Sensor aids hydrogen detection efforts
LLNL scientists have worked with Los Alamos National Laboratory (LANL) researchers and a testing partner, Gardena, California-based Hydrogen Frontier Inc., to develop an advanced hydrogen gas safety sensor.
One of the principal drawbacks to the widespread use of hydrogen as a fuel for cars is perceived safety, especially when a consumer fills up a car at a “hydrogen station.”
None of the currently commercially available hydrogen sensors fully meets the U.S. Department of Energy requirements for hydrogen refueling stations and onboard vehicle applications, according to the Hydrogen Safety Sensor Testing Laboratory at the Golden, Colorado-based National Renewable Energy Laboratory.

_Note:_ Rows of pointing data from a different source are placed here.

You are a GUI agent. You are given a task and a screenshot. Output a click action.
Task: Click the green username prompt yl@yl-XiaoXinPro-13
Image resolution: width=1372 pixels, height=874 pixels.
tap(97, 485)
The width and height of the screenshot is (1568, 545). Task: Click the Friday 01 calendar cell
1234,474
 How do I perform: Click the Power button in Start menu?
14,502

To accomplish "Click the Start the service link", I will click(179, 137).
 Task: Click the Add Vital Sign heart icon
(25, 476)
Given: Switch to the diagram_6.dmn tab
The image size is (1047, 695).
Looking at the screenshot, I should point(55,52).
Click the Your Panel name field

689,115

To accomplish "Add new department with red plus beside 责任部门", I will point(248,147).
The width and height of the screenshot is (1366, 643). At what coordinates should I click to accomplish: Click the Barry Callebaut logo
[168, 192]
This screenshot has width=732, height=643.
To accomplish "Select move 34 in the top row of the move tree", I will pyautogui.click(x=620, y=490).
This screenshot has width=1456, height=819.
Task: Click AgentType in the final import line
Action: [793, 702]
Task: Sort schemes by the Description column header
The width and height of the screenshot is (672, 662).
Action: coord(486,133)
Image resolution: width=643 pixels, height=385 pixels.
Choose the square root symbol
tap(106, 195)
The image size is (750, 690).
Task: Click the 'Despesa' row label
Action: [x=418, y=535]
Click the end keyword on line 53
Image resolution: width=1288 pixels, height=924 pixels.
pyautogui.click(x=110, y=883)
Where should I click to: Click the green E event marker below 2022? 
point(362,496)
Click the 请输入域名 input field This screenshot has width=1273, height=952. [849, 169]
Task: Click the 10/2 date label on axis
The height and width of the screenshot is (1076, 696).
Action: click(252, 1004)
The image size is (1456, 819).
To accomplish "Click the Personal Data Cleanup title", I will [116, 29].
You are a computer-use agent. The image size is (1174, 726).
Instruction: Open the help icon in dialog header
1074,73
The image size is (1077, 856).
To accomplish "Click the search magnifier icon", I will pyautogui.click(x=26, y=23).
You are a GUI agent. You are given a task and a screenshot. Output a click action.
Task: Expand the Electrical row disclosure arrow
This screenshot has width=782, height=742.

Based upon years of laboratory and field testing, the zirconium oxide electrochemical hydrogen sensor platform developed by LLNL and LANL researchers has shown great promise for meeting all the requirements for such sensors stipulated by the United States and Europe. When commercialized, the sensor is expected to cost $10 or less and its principal, near-term use would be at filling stations around the world.
The new hydrogen safety sensor has undergone field trials at Hydrogen Frontier’s fueling stations in Burbank and Chino for more than two years, with very little interference from other gases in tests and no false alarms recorded.
Hydrogen is starting to grow as a fuel for cars, with fueling stations opening in San Francisco and Los Angeles and major car manufacturers such as Honda, Hyundai and Toyota producing models that use hydrogen fuel cells for power. California hopes to have 50 hydrogen filling stations open to the public by the end of 2017.
Among the functions that the new hydrogen sensor can perform are: indicating if there is an accidental hydrogen release, triggering mitigation strategies to prevent hazardous situations and autonomously shutting down the system.
Transmitting earth system data to the world
The Earth System Grid Federation (ESGF) peer-to-peer (P2P) enterprise system has transformed earth data into community resources available within a virtual, collaborative environment that links climate centers and users around the world to models and data via a computing grid powered by the world’s supercomputing resources and the internet.
This interoperability enables users to access global atmospheric, land, ocean, and sea-ice data generated by satellite, observations and complex computer simulations.
With its collection of independently funded national and international projects, ESGF manages the first-ever decentralized database for accessing geophysical data at dozens of federated sites.
Its widespread adoption, federation capabilities, broad developer base and focus on earth system science data distinguish ESGF from other collaborative knowledge systems. Currently serving more than 25,000 users, the total ESGF archive manages more than 5 petabytes of earth system science datasets from more than 25 projects and about 70 United Nations’ model intercomparison projects; furthermore, it supports more than 700,000 datasets from worldwide laboratories and universities.
ESGF provides a cohesive functional system that allows equal access to large disparate datasets that otherwise would have been accessible with great difficulty, if at all, to some researchers. Through team efforts, ESGF’s essential infrastructure enables scientists to evaluate models through a common interface, regardless of the data’s location.
Led by LLNL, other collaborators also include: the National Aeronautics and Space Administration, the National Oceanic and Atmospheric Administration; the international laboratories in the federation include the Australian National University’s National Computational Infrastructure, the German Climate Computing Centre, the Institut Pierre-Simon Laplace, the Centre for Environmental Data Analysis, and the Centre de Recherche Informatique de Montréal.